Supplied passage:
4.                   Payments .  All payments, including optional prepayments, shall be applied first to the payment of accrued and unpaid interest and then to the reduction of principal.  Whenever any payment to be made under this Note shall be due on a Saturday, Sunday or any other day on which commercial banks in Las Vegas, Nevada, are authorized or required by law to close (any other day being a “ Business Day ”), such payment may be made on the next succeeding Business Day.  Payments shall be made in the lawful money of the United States of America, and shall be payable by wire transfer and in immediately available funds.

5.                   Subordination

(a)                 The indebtedness evidenced by this Note is and shall be subordinated in right of payment, to the extent and in the manner provided in this Section 5 , to the prior payment in full of all existing and future obligations of Maker or any of its affiliates in respect of indebtedness for borrowed money of any kind or nature (collectively, “ Senior Indebtedness ”).  The provisions of this Section 5 are made for the benefit of the holders of any Senior Indebtedness, each of which is made a beneficiary of this Section 5 and any one or more of which may enforce such provisions.

(b)                Upon any distribution to creditors of the Maker in any bankruptcy, insolvency, liquidation or similar proceeding relating to the Maker or its property:

 

 


 

 

(i)                  holders of Senior Indebtedness shall be entitled to receive payment in full of all obligations due in respect of such Senior Indebtedness (including interest after the commencement of any such proceeding at the rate (if any) specified in the applicable Senior Indebtedness) before Aruze shall be entitled to receive any payment with respect to this Note; and

(ii)                until all obligations with respect to Senior Indebtedness (as provided in clause (i) above) are paid in full, any distribution to which Aruze would be entitled but for this Section 5 shall be made ratably to holders of Senior Indebtedness.

(c)                 Upon the occurrence and during the continuance of any “default” or “event of default” under any Senior Indebtedness (or combination thereof) with an original aggregate principal amount in excess of $25,000,000, Maker shall not make any payment, whether of interest, principal or otherwise, in respect of this Note.

(d)                In the event that Aruze receives any payment of any obligations in contravention of this Section 5 with respect to this Note, such payment shall be held by Aruze, in trust for the benefit of, and shall be paid forthwith over and delivered, upon written request, ratably to, the holders of Senior Indebtedness or their representative under the indenture or other agreement (if any) pursuant to which Senior Indebtedness may have been issued, for application to the payment of all obligations with respect to Senior Indebtedness remaining unpaid to the extent necessary to pay such obligations in full and in cash in accordance with their terms, after giving effect to any concurrent payment or distribution to or for the holders of Senior Indebtedness.

Records shown:
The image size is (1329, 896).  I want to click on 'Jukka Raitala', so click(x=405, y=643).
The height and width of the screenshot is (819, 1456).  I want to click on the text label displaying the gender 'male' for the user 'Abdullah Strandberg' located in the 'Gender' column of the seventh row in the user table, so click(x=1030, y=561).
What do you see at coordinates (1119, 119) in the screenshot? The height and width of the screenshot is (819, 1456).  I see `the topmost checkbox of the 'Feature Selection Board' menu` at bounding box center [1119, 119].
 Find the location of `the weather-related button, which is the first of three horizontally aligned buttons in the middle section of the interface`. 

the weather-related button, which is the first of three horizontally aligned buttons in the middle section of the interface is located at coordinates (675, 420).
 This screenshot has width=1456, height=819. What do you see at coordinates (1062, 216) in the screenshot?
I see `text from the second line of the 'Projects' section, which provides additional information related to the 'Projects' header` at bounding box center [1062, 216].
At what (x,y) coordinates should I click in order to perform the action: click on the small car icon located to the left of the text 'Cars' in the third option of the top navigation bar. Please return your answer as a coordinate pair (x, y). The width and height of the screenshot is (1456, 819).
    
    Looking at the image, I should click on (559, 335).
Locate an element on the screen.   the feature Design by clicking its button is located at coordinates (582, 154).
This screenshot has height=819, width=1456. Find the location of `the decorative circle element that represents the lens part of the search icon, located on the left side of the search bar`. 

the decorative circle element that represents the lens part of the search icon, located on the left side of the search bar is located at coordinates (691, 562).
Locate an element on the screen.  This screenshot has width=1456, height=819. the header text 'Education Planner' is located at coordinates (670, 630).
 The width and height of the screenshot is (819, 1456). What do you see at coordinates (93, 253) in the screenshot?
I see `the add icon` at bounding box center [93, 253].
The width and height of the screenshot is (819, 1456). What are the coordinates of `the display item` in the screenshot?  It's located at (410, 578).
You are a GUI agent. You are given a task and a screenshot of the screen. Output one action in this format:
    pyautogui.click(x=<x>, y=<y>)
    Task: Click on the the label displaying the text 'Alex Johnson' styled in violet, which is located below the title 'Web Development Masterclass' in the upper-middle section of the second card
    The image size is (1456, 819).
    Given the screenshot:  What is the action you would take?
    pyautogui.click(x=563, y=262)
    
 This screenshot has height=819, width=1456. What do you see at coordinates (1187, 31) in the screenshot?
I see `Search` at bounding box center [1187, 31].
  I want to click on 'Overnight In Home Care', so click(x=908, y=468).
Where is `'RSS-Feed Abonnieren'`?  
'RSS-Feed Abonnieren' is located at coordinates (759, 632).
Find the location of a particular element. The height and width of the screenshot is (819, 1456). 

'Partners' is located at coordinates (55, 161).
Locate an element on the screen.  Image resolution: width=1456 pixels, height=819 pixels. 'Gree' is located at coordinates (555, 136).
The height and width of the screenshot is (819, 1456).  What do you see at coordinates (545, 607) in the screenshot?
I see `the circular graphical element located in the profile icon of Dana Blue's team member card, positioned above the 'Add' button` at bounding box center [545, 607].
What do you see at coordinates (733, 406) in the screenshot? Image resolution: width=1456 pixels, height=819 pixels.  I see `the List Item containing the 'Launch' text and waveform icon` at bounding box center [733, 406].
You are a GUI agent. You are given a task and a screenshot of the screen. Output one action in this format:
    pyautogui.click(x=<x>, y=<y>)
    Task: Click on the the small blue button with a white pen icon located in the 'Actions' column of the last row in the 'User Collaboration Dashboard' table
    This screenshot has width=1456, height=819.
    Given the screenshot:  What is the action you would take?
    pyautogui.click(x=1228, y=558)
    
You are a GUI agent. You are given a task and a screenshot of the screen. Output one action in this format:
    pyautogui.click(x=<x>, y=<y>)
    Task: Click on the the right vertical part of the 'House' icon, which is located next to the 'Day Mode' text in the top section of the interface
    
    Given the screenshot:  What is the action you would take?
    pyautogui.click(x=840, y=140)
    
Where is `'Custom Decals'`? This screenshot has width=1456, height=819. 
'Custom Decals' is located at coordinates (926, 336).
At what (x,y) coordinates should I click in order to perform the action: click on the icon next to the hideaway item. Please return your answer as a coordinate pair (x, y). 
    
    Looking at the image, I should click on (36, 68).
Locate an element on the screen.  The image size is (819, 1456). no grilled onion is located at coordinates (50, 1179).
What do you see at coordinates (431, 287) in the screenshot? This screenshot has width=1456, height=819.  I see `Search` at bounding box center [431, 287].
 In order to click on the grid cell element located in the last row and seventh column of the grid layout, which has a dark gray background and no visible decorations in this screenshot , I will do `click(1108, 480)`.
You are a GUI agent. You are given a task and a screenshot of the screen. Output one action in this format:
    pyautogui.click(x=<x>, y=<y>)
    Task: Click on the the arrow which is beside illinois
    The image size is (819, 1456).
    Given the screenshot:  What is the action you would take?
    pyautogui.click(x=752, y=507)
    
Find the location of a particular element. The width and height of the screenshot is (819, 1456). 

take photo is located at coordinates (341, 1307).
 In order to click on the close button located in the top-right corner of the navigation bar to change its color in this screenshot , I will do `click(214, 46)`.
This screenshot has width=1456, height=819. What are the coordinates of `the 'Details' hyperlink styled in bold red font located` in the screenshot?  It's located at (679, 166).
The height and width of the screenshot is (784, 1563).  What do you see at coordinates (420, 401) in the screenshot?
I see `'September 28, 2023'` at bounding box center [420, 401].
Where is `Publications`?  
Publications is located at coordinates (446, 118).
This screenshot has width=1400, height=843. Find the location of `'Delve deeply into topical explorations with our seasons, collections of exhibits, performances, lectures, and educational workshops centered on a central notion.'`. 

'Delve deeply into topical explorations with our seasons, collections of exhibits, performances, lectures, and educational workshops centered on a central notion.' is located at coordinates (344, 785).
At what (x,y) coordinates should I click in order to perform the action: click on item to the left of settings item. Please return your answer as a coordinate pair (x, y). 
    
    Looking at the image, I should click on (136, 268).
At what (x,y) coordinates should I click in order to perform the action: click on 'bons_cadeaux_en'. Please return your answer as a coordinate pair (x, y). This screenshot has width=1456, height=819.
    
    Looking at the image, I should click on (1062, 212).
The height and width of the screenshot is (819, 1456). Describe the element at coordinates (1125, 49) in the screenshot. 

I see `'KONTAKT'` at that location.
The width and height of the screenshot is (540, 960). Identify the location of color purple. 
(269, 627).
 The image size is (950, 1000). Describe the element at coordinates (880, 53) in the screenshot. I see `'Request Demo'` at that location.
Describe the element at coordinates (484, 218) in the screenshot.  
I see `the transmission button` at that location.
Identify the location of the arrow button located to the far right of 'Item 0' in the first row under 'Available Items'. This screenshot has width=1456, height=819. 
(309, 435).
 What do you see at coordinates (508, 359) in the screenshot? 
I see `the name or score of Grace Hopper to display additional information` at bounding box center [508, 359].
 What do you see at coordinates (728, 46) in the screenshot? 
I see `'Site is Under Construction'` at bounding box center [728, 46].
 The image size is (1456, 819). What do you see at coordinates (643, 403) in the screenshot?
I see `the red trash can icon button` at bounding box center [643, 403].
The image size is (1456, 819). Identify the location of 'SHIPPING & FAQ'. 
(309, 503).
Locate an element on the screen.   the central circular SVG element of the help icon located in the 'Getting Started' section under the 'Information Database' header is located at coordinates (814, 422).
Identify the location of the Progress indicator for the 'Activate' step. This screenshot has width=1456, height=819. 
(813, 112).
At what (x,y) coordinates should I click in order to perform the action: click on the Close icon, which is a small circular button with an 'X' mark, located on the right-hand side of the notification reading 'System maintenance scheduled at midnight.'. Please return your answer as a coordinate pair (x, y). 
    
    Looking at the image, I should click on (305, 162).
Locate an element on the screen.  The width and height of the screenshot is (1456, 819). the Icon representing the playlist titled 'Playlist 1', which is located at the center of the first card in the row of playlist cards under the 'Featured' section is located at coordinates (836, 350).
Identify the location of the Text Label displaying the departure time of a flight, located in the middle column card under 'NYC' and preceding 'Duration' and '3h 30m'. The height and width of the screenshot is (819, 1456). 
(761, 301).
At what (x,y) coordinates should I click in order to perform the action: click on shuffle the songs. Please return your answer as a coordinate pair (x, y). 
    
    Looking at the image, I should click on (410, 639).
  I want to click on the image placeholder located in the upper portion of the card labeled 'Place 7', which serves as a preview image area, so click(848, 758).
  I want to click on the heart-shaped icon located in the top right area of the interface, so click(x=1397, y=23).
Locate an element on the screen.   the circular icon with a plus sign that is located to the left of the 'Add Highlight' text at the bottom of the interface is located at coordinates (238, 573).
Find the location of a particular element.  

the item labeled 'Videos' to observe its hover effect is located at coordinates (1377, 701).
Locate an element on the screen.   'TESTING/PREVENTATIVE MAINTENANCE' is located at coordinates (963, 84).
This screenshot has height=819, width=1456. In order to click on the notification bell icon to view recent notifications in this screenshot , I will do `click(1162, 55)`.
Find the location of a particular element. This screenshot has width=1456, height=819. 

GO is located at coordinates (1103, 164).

Written tasks:
(a) According to the note excerpt, to what are all payments, including optional prepayments, applied first?
(b) Reproduce the portion of the note excerpt starting at "(ii)                until" and ending at "of this Note.".

Expected answers:
(a) They are applied first to accrued and unpaid interest.

(b)
(ii)                until all obligations with respect to Senior Indebtedness (as provided in clause (i) above) are paid in full, any distribution to which Aruze would be entitled but for this Section 5 shall be made ratably to holders of Senior Indebtedness.

(c)                 Upon the occurrence and during the continuance of any “default” or “event of default” under any Senior Indebtedness (or combination thereof) with an original aggregate principal amount in excess of $25,000,000, Maker shall not make any payment, whether of interest, principal or otherwise, in respect of this Note.